Goal of this notebook: Calculate results pertaining to MDPs

%install_ext https://raw.github.com/tkf/ipython-hierarchymagic/master/hierarchymagic.py %load_ext hierarchymagic



In [1]:

    
%matplotlib inline



In [2]:

    
from IPython.display import clear_output
import numpy as np
import matplotlib.pyplot as plt
import matplotlib.cm as cm
import matplotlib.ticker as plticker
import networkx as nx
import random



In [3]:

    
class MDP():
    '''Representation of a Markov Decision Process
    An MDP is defined by:
    states: a collection of nodes, with edges connecting only to actions, associated with rewards
    actions: a collection of nodes, with edges connecting only to states,
        weighted by probability of results'''
    def __init__(self, states, discount=0.5):
        self.states = set(states)
        self.utilities = {s:s.reward for s in self.states}
        self.discount = discount
        
    @property
    def graph(self):
        g = nx.DiGraph()
        for state in self.states:
            g.add_node(state, color='blue')
        for state in self.states:
            for action in state.actions:
                g.add_node(action, color='red')
                for tt in action.transitions:
                    g.add_edge(action, tt.result)
        return g
    
    def update_utilities(self):
        new_utilities = {}
        for state in self.states:
            if not state.terminal_p:
                action_values = []
                for action in state.actions:
                    action_value = 0
                    for tt in action.transitions:
                        if not tt.result.terminal_p:
                            transition_value = tt.weight * (tt.result.reward + self.utilities[tt.result])
                        else:
                            transition_value = tt.weight * (self.utilities[tt.result])
                        action_value += transition_value
                    action_values.append(action_value)
                new_utilities[state] = max(action_values)
            else:
                new_utilities[state] = self.utilities[state]
        self.utilities = new_utilities
        
    def view_graph(self):
        labels = {}
        grid_graph = self.graph
        pos=nx.graphviz_layout(grid_graph)

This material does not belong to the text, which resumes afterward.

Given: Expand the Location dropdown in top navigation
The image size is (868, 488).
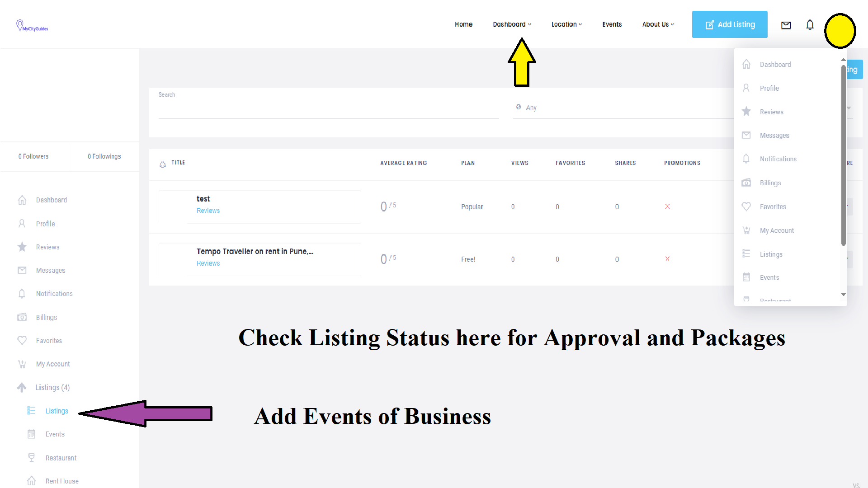Looking at the screenshot, I should click(566, 24).
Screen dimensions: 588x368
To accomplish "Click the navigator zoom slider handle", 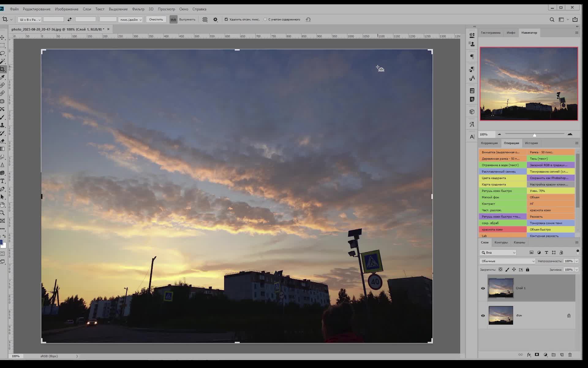I will [534, 135].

        for state in self.states:
            labels[state] = state.name
            for action in state.actions:
                nx.draw_networkx_nodes(grid_graph, pos, nodelist=[action], node_color='r')
                nx.draw_networkx_edges(grid_graph, pos, edgelist=[(state, action)], width=1, color='r')
                for tt in action.transitions:
                    nx.draw_networkx_edges(grid_graph, pos, edgelist=[(action, tt.result)], width=3*tt.weight)

        nx.draw_networkx_nodes(grid_graph, pos, nodelist=self.states, node_color='b', node_size=1000)

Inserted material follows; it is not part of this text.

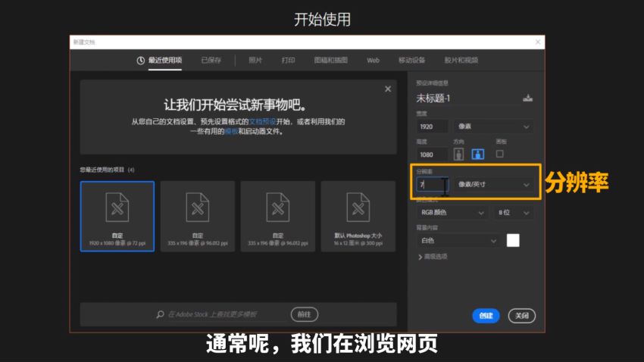Click the save preset icon beside 未标题-1
This screenshot has width=644, height=362.
point(528,98)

        nx.draw_networkx_labels(grid_graph, pos, labels, font_size=10, font_color='white', font_weight='bold')

        fig = plt.gcf()
        fig.set_size_inches(20,10)
        
class Action():
    def __init__(self, name, transitions):
        self.name = name
        self.transitions = set(transitions)
        
    def check_unitarity(self):
        assert sum([tt.weight for tt in transitions]) == 1.0
        
class Transition():
    def __init__(self, weight, result):
        self.weight = weight
        self.result = result
        
class State():
    def __init__(self, name, actions, reward, terminal_p):
        self.name = name
        self.actions = actions
        self.reward = reward
        self.terminal_p = terminal_p



In [4]:

    
class Square():
    def __init__(self, coords, reward, terminal_p):
        self.coords = coords
        self.reward = reward
        self.terminal_p = terminal_p



In [5]:

    
class Grid():
    def __init__(self, size, reward_default, gaps=[], terminals={}):
        self.size = size # pair of integers
        self.gaps = set(gaps) # list of pairs of integers
        self.terminals = terminals #dict, keys are pairs of integers and values are rewards
        self.reward_default = reward_default
        
        exes = range(1,size[0]+1)
        wyes = range(1,size[1]+1)
        
        coords = {(xx, yy) for xx in exes for yy in wyes}
        coords = coords - self.gaps
        self.squares = []
        for cc in coords:
            if cc in terminals:
                this_reward = terminals[cc]
                this_terminal_p = True
            else:
                this_reward = reward_default
                this_terminal_p = False
            this_square = Square(cc, this_reward, this_terminal_p)
            self.squares.append(this_square)
            
    def isBoundary(self, coords):
        if coords[0] == 0 or coords[1] == 0:
            return True
        elif coords[0] == self.size[0]+1 or coords[1] == self.size[1]+1:
            return True
        else:
            return False
        
    def view(self):
        xmax = self.size[0]+2
        ymax = self.size[1]+2
        
        rewards = [sq.reward for sq in self.squares]
        image = np.ones((ymax, xmax))*(min(rewards)-1)
        
        fig=plt.figure(figsize=(xmax, ymax))
        ax=fig.add_subplot(111)
        fig.subplots_adjust(left=0,right=1,bottom=0,top=1)
        # Set the gridding interval: here we use the major tick interval
        myInterval=1.0
        loc = plticker.MultipleLocator(base=myInterval)
        ax.xaxis.set_major_locator(loc)
        ax.yaxis.set_major_locator(loc)

        # Add the grid
        ax.grid(which='major', axis='both', linestyle='-')
        
        for sq in self.squares:
            xx, yy = sq.coords

            image[yy, xx] = sq.reward
            y=myInterval/2+yy*myInterval
            x=myInterval/2.+xx*myInterval
            ax.text(x,y,'%d,%d\n%2.2f'%(xx, yy, sq.reward),color='black',ha='center',va='center')

        # Add the image

        ax.imshow(np.flipud(image), interpolation='none', cmap=cm.RdBu, extent=[0, xmax, 0, ymax], vmin=min(rewards)-1, vmax=max(rewards)+1)
        ax.get_xaxis().set_ticklabels([])
        ax.get_yaxis().set_ticklabels([])

testing



In [6]:

    
gg = Grid((4, 3), -.05, gaps=[(2, 2)], terminals={(4, 3):1, (4, 2):-1})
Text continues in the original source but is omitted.